Sunday, March 27, 2005
James C. Helicke has never read the Quran which Churchill compared to Mein Kampf. IF he had read it, he would not be puzzled: 'Mein Kampf' a puzzling hit in Turkey.
ISTANBUL, Turkey -- Turkish bookshops have a best seller, but some are hesitant about giving it too much display.
It's Mein Kampf.
The popularity of Adolf Hitler's book, filled with anti-Jewish diatribes and dreams of world domination, is puzzling some Turks. Does it reflect rising anti-Semitic or anti-Western sentiment in Muslim Turkey? Or anger over Israel's treatment of the Palestinians and the war in Iraq? Is it a backlash against the country's moves to join the European Union? Or does it simply offer a cheap thrill?
At least two new Turkish-language versions are out in paperback and selling for as little as $4.50, but they could run into legal trouble. They were printed without the permission of the Finance Ministry of the German state of Bavaria, which was given control of Hitler's estate after World War II and is keen to suppress the book.
German diplomats in Turkey have been told to explore court action. ''The book Mein Kampf should not be reprinted,'' Bavarian Finance Minister Kurt Faltlhauser said. ''The state of Bavaria administers the copyright very restrictively to prevent an increase of Nazi ideas.''
Last month the ministry said it was seeking legal action to stop the book's publication in Poland.
Mein Kampf -- meaning ''My Struggle'' -- was written in the 1920s and has long been widely available in Arab countries, but no increase in sales has been noted there lately.

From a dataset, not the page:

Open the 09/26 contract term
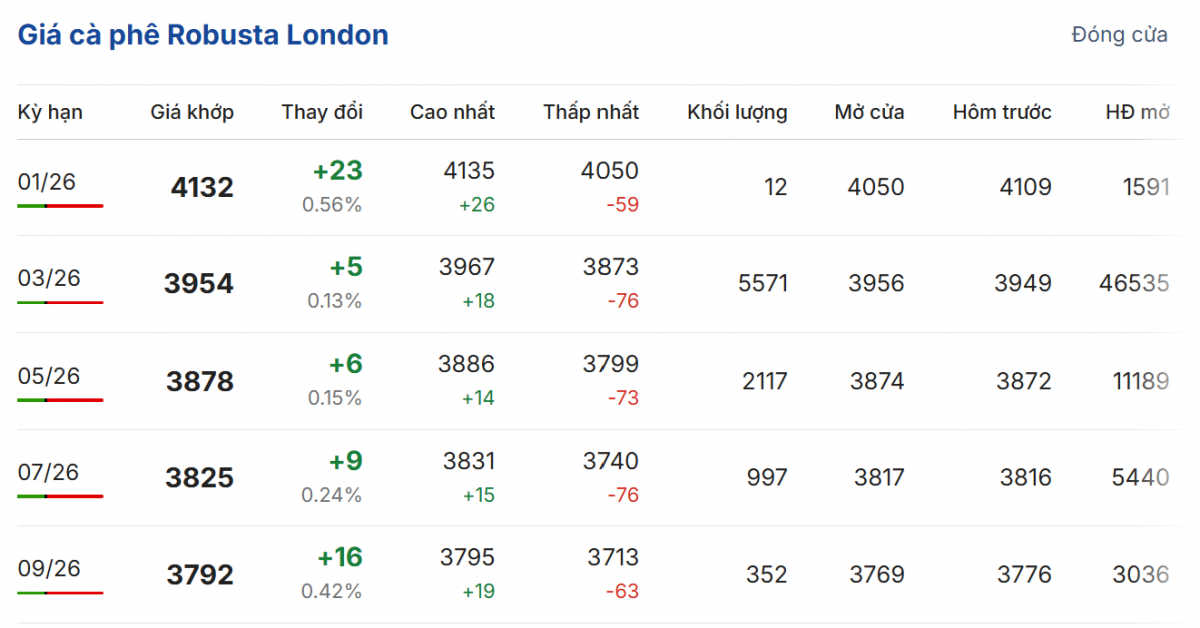(x=47, y=568)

So Turkish analysts are hard put to explain why tens of thousands of copies have been sold here in recent months.
Lina Filiba, executive vice president of Turkey's 25,000-member Jewish community, called it ''disturbing.''
She said price and media attention were major factors, but also pointed to a trend of anti-Semitic publications such as The Protocols of the Elders of Zion being sold even in department stores.